Set problem » Repeat the passage of the blog post starting with "I am a 14-year-old" and going on through "have failed miserably.", word for word.

* Start Excerpt provided *

Tuesday, April 5, 2011

Tiny House

Lulu: Check out this awesome girl in Annie's Mailbox.
I am a 14-year-old girl. I am arguably the smartest in the school and have never lacked confidence. I admit I am prideful and have never questioned my self-worth. I am always the one in the group with a sarcastic remark, although I am always careful never to hurt anyone with my words. I consider myself literate beyond my years.

This past week, my friends said they didn't think I could be truly "nice." I don't question my friends. I know they are the best of the group, and I am thankful for them. But one of them described me as "cold." This upsets me a great deal, as I thought I had been doing better opening up to people and being less aloof. I thought I was succeeding, but I have failed miserably.

* End Excerpt provided *
* Start Items *

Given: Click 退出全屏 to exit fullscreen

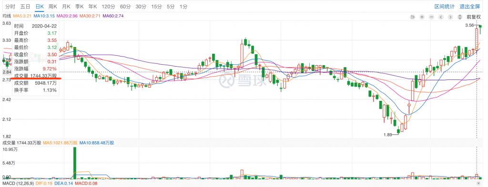Looking at the screenshot, I should 470,7.
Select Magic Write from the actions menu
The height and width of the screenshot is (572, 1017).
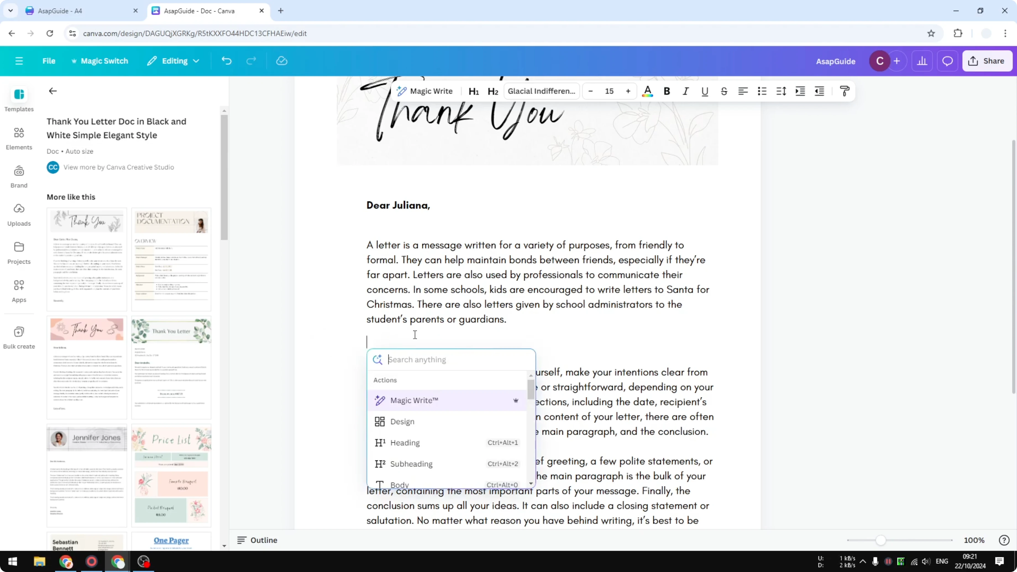414,400
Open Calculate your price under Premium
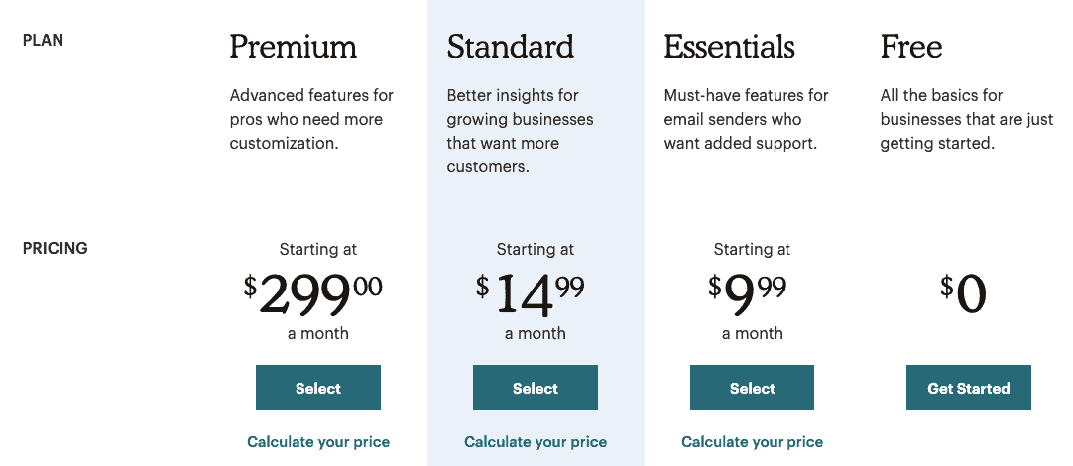Screen dimensions: 1073x466 pyautogui.click(x=318, y=442)
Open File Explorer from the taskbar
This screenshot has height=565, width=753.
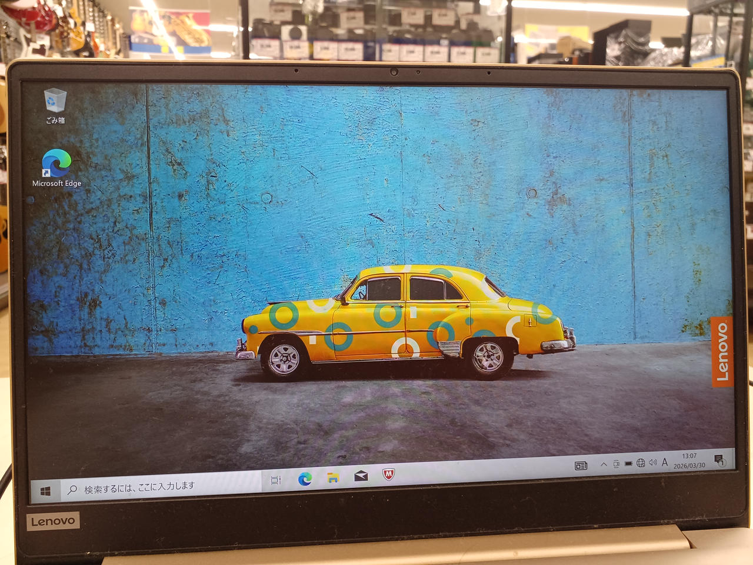tap(333, 477)
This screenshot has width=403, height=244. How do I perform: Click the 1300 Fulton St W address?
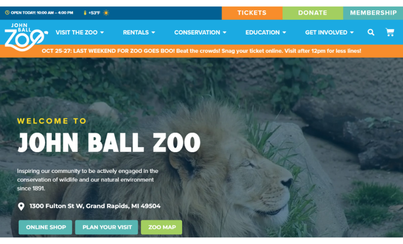point(95,206)
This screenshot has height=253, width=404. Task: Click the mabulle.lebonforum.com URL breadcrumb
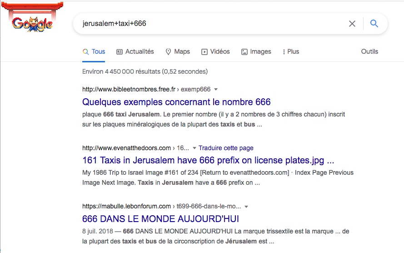pyautogui.click(x=161, y=206)
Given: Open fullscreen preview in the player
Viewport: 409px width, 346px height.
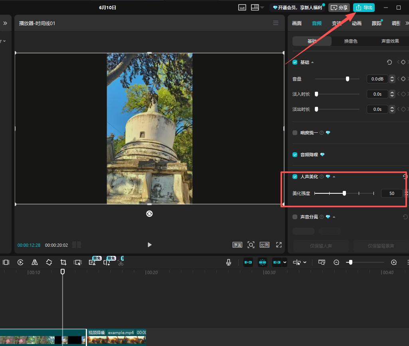Looking at the screenshot, I should coord(279,245).
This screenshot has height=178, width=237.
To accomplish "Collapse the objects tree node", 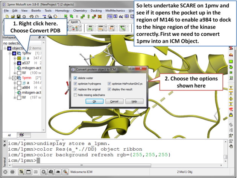I will [5, 48].
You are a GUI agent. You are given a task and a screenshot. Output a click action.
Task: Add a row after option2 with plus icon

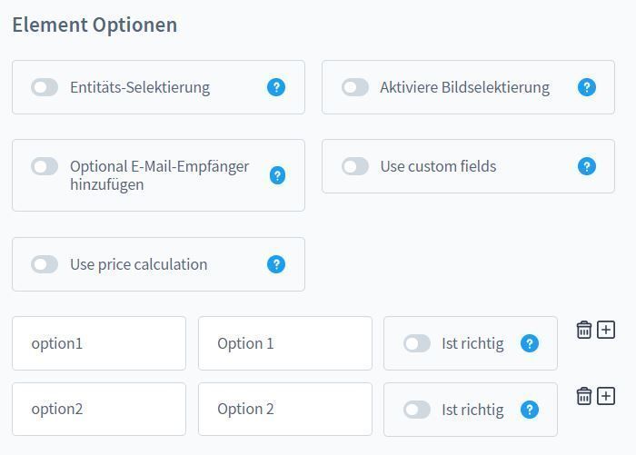click(606, 396)
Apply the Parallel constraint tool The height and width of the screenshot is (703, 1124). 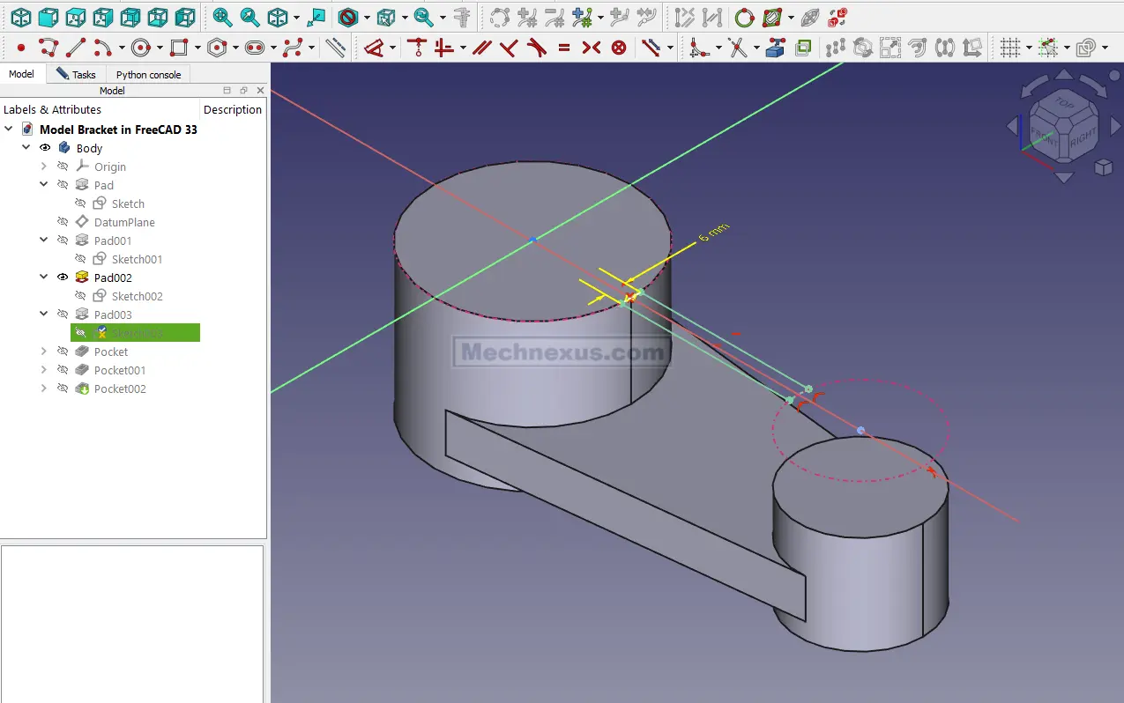click(481, 48)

* End Items *

Written solution »
I am a 14-year-old girl. I am arguably the smartest in the school and have never lacked confidence. I admit I am prideful and have never questioned my self-worth. I am always the one in the group with a sarcastic remark, although I am always careful never to hurt anyone with my words. I consider myself literate beyond my years.

This past week, my friends said they didn't think I could be truly "nice." I don't question my friends. I know they are the best of the group, and I am thankful for them. But one of them described me as "cold." This upsets me a great deal, as I thought I had been doing better opening up to people and being less aloof. I thought I was succeeding, but I have failed miserably.